Credit: Phil Roeder / Flickr.com / CC-BY
In July the U.S. Court of Appeals for the 2nd Circuit upheld a Connecticut regulation "whose sole purpose is to shield a particular group from intrastate economic competition." Last week the Institute for Justice, a public interest law firm, petitioned the U.S. Supreme Court to review that questionable ruling. The Supreme Court should take the case.
At issue in Sensational Smiles, LLC v. Mullen is a regulatory rule promulgated by the Connecticut Dental Commission forbidding non-dentists from shining low-powered LED lights into the mouths of paying customers during the course of teeth-whitening services. Violation of this rule is a felony punishable by up to five years in jail or $25,000 in fines.
The state claims that its rule is essential to protecting the health and safety of the public. But that rationale falls apart under scrutiny. Why? Because it's legal in Connecticut to buy teeth-whitening kits and LED lights (the equivalent of household flashlights), and then to use those two products together in the hopes of achieving a brighter smile. Sensational Smiles (and other businesses like it) basically replicated that legal activity in their shops. The only "crime" was that non-dentists happened to help some customers place the LED lights in front of the customers' mouths. In short, the state's overreaching actions served no conceivable public health or safety purpose. The 2nd Circuit got it wrong.

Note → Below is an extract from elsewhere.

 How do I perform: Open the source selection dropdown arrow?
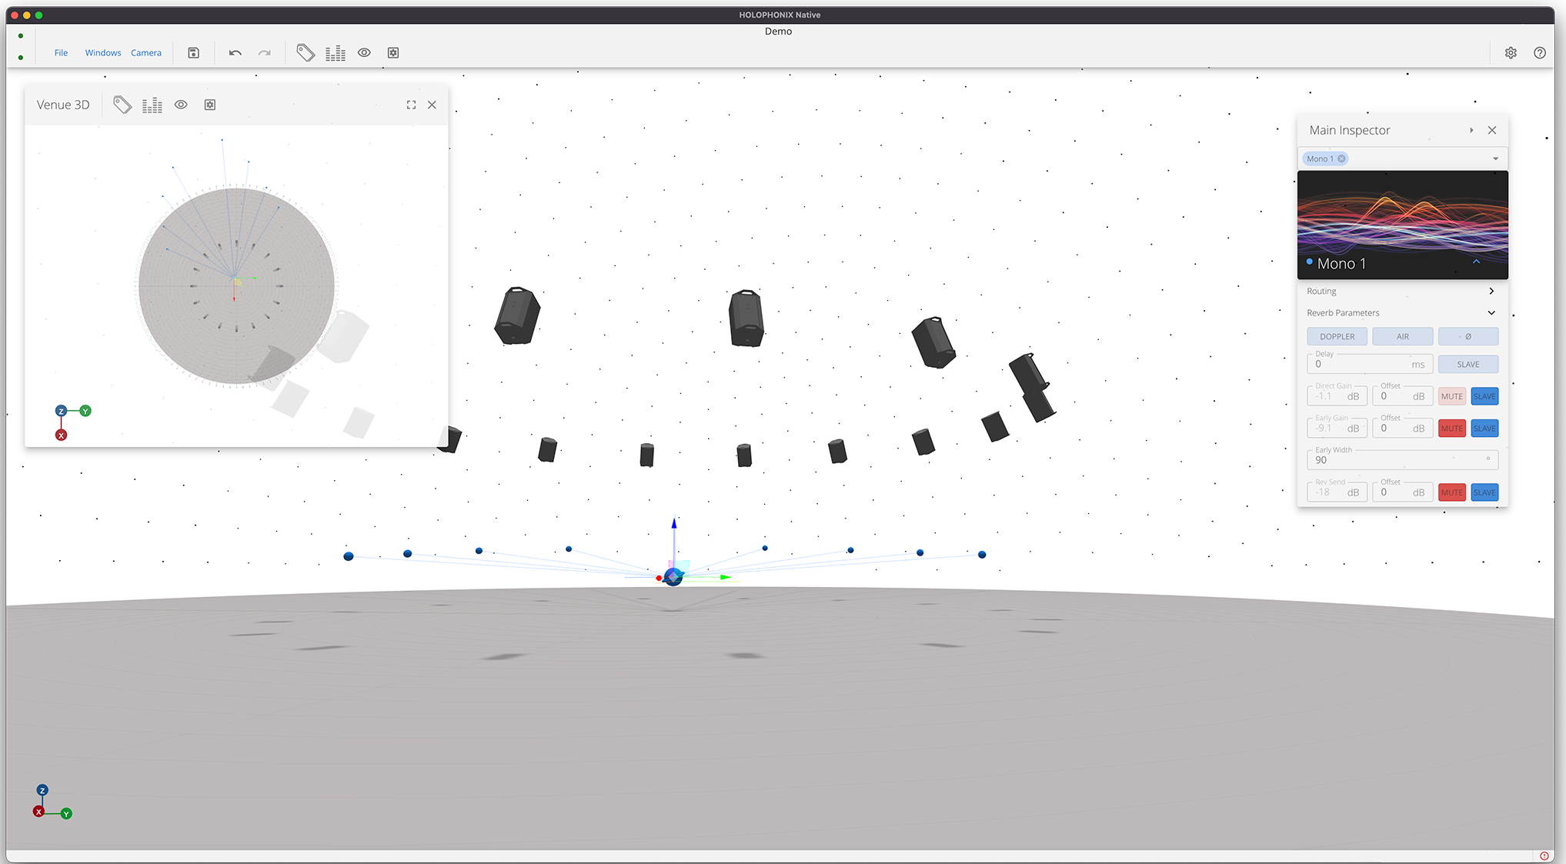click(x=1495, y=158)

In its July ruling, the 2nd Circuit came close to admitting the flimsiness of the state's public-health stance. But then the court upheld the regulation anyway. "Even if the only conceivable reason for the LED restriction was to shield licensed dentists from competition," the 2nd Circuit declared, "economic favoritism" is a sufficient justification all by itself. "Much of what states do is to favor certain groups over others on economic grounds," the court said. "We call this politics."
That judgment is in direct conflict with comparable rulings by the 5th Circuit, the 6th Circuit, and the 9th Circuit, all of which have flatly rejected the dangerous notion that naked economic protectionism is a legitimate government interest. As the 5th Circuit observed in March 2013, "The great deference due state economic regulation does not demand judicial blindness to the history of a challenged rule or the context of its adoption nor does it require courts to accept nonsensical explanations for regulation."
The 2nd Circuit should have heeded this excellent advice. Instead it gave its stamp of approval to a special-interest scheme that does nothing to protect the health or safety of the public while doing everything to protect a politically favored industry from healthy competition. That flawed judgment deserves swift and fatal review by the U.S. Supreme Court.